**Exercise prompt**: Search the records for "agent" and copy each line that holds it.

**Material for the task**:
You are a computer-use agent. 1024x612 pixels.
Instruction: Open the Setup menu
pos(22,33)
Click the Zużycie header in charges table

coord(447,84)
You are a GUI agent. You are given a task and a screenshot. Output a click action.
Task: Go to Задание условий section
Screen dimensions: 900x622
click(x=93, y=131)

==

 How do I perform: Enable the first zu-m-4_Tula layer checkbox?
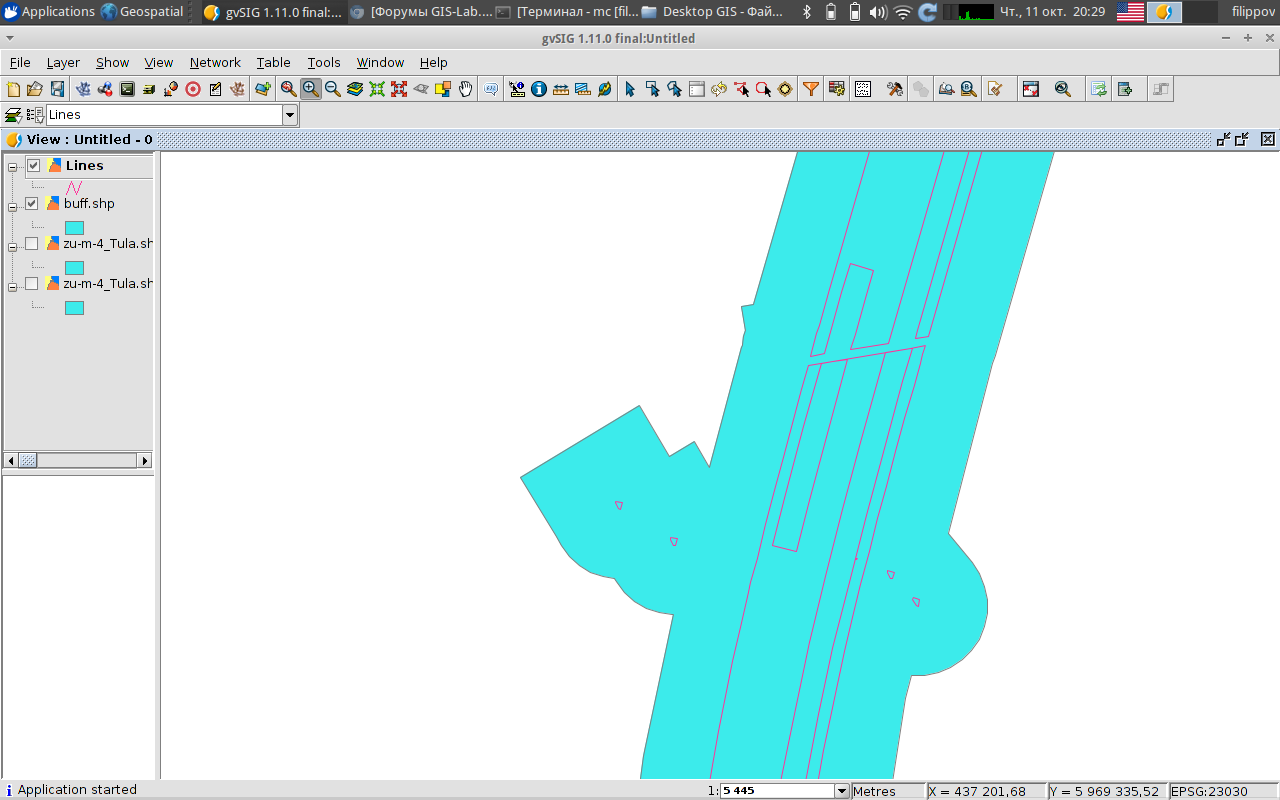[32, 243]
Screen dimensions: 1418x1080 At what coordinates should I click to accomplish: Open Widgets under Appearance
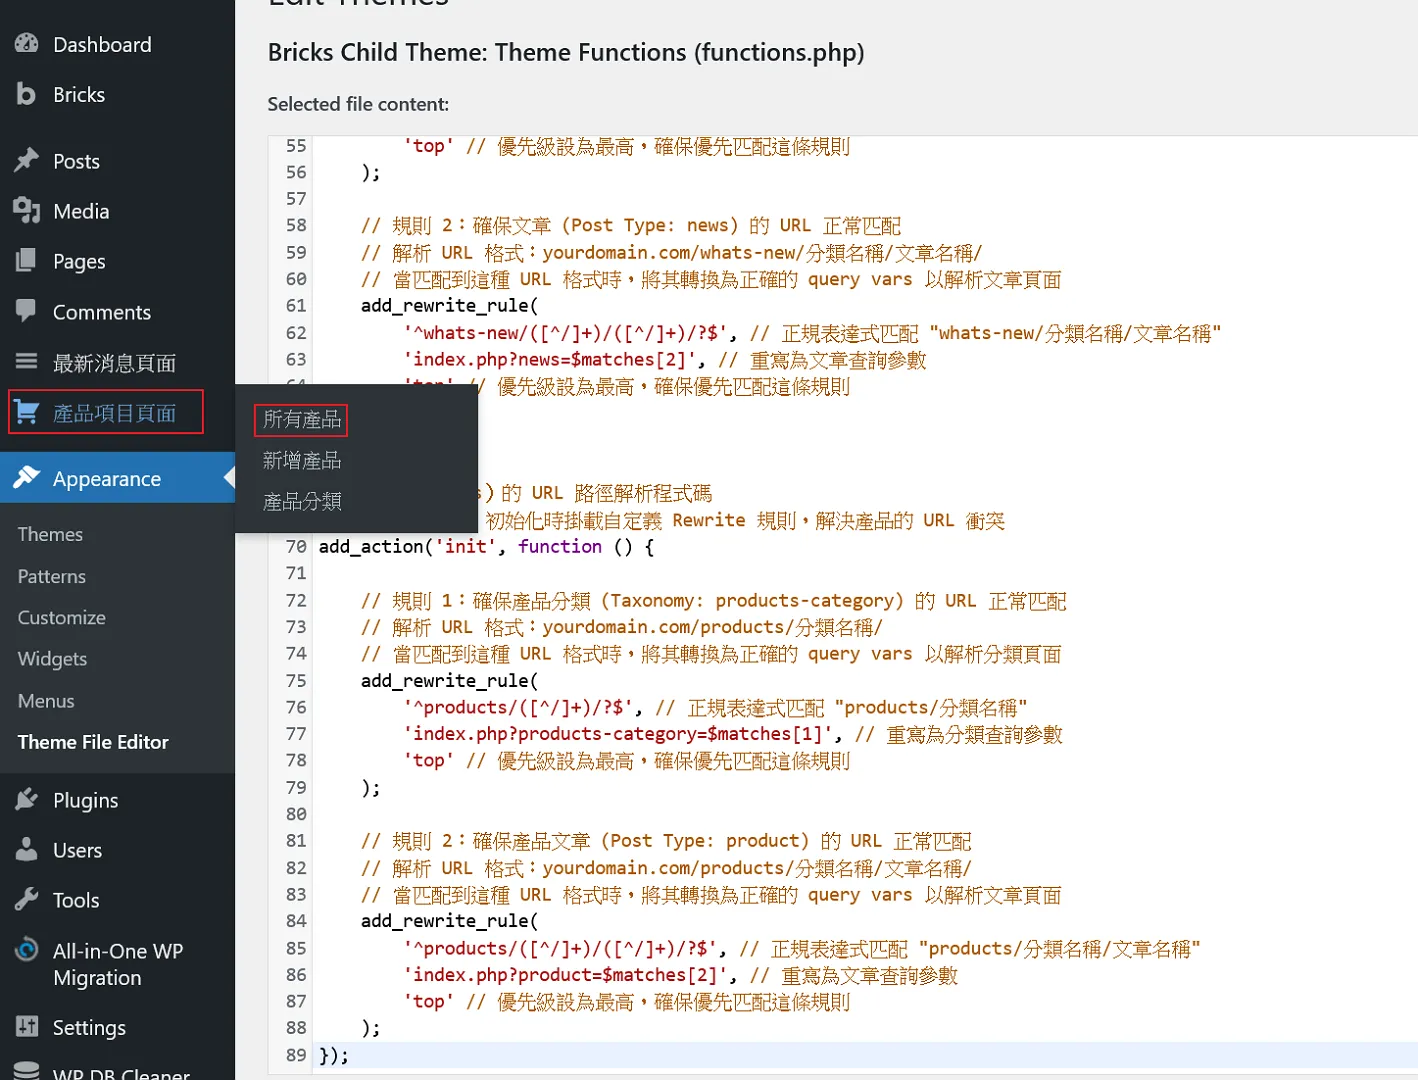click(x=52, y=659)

* * *

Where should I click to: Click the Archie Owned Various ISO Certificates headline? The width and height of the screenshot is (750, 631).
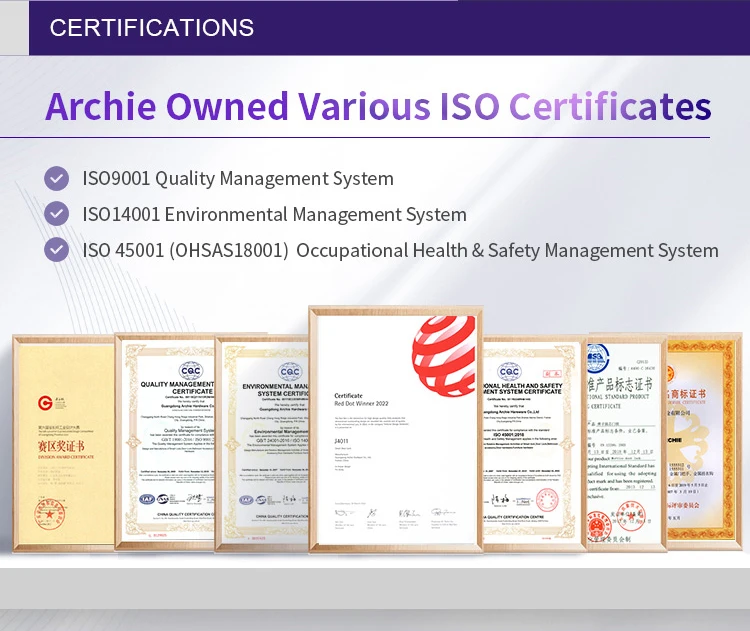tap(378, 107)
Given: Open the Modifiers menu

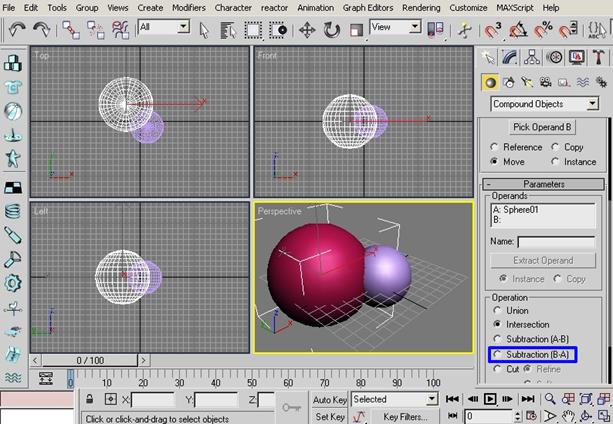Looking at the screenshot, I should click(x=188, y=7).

**Exercise result**:
You are a computer-use agent. 1024x612 pixels.
You are a GUI agent. You are given a task and a screenshot. Output a click action.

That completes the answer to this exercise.